Shein registra prejuízo de US$ 99 milhões antes de IPO em Hong Kong
Impactada pelo fim da isenção tarifária nos EUA, a varejista reportou prejuízo no primeiro trimestre de 2026 enquanto prepara sua abertura de capital.
Pontos principais
- A Shein registrou prejuízo líquido de US$ 99 milhões no primeiro trimestre de 2026.
- O resultado reverte o lucro de US$ 395 milhões obtido no mesmo período do ano anterior.
- As vendas nos Estados Unidos caíram 14,3% devido ao fim da regra de minimis.
- A empresa busca um valuation entre US$ 40 bilhões e US$ 50 bilhões para seu IPO.
- O valor pretendido é inferior ao pico de US$ 100 bilhões atingido pela startup em 2022.
A Shein divulgou seu prospecto preliminar para a abertura de capital na Bolsa de Hong Kong, revelando um prejuízo líquido de US$ 99 milhões no primeiro trimestre de 2026. O resultado marca uma reversão significativa em relação ao lucro de US$ 395 milhões reportado no mesmo período do ano anterior, evidenciando os desafios enfrentados pela varejista chinesa em um cenário de maior pressão regulatória e custos operacionais elevados.
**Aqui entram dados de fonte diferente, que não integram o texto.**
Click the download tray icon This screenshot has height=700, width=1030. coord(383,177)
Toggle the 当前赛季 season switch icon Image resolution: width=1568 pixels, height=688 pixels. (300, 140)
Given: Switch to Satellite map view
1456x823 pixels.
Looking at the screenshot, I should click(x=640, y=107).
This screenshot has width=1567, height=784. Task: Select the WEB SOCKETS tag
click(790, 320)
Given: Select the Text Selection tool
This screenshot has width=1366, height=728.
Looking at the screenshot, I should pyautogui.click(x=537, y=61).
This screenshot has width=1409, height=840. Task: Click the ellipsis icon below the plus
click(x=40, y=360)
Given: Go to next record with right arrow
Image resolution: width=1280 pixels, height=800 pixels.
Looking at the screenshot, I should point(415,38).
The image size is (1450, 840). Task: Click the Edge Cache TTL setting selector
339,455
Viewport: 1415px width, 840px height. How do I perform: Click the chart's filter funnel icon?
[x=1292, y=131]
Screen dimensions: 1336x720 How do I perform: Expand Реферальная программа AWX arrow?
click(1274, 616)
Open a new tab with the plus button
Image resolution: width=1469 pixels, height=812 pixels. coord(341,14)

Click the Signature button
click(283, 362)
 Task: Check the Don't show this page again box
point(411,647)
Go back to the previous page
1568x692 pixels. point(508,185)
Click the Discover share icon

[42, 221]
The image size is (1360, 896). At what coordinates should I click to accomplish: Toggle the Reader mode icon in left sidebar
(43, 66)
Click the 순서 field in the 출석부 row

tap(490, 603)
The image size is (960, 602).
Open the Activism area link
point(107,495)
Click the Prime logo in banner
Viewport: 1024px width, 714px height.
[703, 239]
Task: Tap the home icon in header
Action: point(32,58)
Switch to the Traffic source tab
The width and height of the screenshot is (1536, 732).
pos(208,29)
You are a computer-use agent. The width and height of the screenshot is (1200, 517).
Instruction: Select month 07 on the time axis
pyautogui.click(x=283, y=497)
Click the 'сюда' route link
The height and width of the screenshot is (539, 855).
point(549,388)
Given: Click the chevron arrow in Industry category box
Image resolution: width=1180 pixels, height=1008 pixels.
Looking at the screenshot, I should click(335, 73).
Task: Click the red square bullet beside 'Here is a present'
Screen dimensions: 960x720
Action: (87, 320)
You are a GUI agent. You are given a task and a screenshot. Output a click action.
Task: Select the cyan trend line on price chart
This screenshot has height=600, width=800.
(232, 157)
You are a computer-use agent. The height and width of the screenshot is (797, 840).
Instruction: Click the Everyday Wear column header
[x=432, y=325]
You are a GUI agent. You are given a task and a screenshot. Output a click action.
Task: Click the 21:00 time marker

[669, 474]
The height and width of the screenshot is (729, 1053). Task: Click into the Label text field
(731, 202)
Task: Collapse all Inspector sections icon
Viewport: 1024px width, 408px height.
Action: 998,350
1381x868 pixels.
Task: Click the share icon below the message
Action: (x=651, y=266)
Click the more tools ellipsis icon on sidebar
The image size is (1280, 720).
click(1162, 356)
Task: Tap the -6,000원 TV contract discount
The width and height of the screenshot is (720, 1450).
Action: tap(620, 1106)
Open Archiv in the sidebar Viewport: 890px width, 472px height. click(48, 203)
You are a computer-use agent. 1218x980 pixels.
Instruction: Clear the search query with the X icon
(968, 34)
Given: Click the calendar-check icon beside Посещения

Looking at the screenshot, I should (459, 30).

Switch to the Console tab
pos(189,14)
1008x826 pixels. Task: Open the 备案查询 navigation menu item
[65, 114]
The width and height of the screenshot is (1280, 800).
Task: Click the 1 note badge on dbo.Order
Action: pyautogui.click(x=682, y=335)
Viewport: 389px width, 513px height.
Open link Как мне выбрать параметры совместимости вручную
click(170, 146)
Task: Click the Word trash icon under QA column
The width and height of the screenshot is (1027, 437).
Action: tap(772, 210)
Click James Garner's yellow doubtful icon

O principal fator para a queda no desempenho financeiro foi o fim da regra de minimis nos Estados Unidos, que impactou diretamente a competitividade da empresa no mercado americano, resultando em uma retração de 14,3% nas vendas locais, que somaram US$ 2,04 bilhões no período. Além das tarifas, a companhia enfrenta um ambiente de incertezas sobre seu valuation, que atualmente é estimado entre US$ 40 bilhões e US$ 50 bilhões. Este patamar representa uma redução expressiva em comparação ao pico de US$ 100 bilhões alcançado em 2022. A empresa agora tenta navegar por novas alíquotas de importação e mudanças regulatórias na Europa e nos EUA, fatores que são apontados como riscos centrais para a viabilidade do negócio e para o sucesso de sua oferta pública inicial.